Task to complete —
Lay out every line of the items below as a Markdown table with two columns, Row and Line, numbering the rows and skipping any blank lines.

Provided entries —
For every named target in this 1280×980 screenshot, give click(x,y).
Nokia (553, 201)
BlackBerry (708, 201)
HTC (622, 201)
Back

Solution to this exercise —
| Row | Line |
|---|---|
| 1 | For every named target in this 1280×980 screenshot, give click(x,y). |
| 2 | Nokia (553, 201) |
| 3 | BlackBerry (708, 201) |
| 4 | HTC (622, 201) |
| 5 | Back |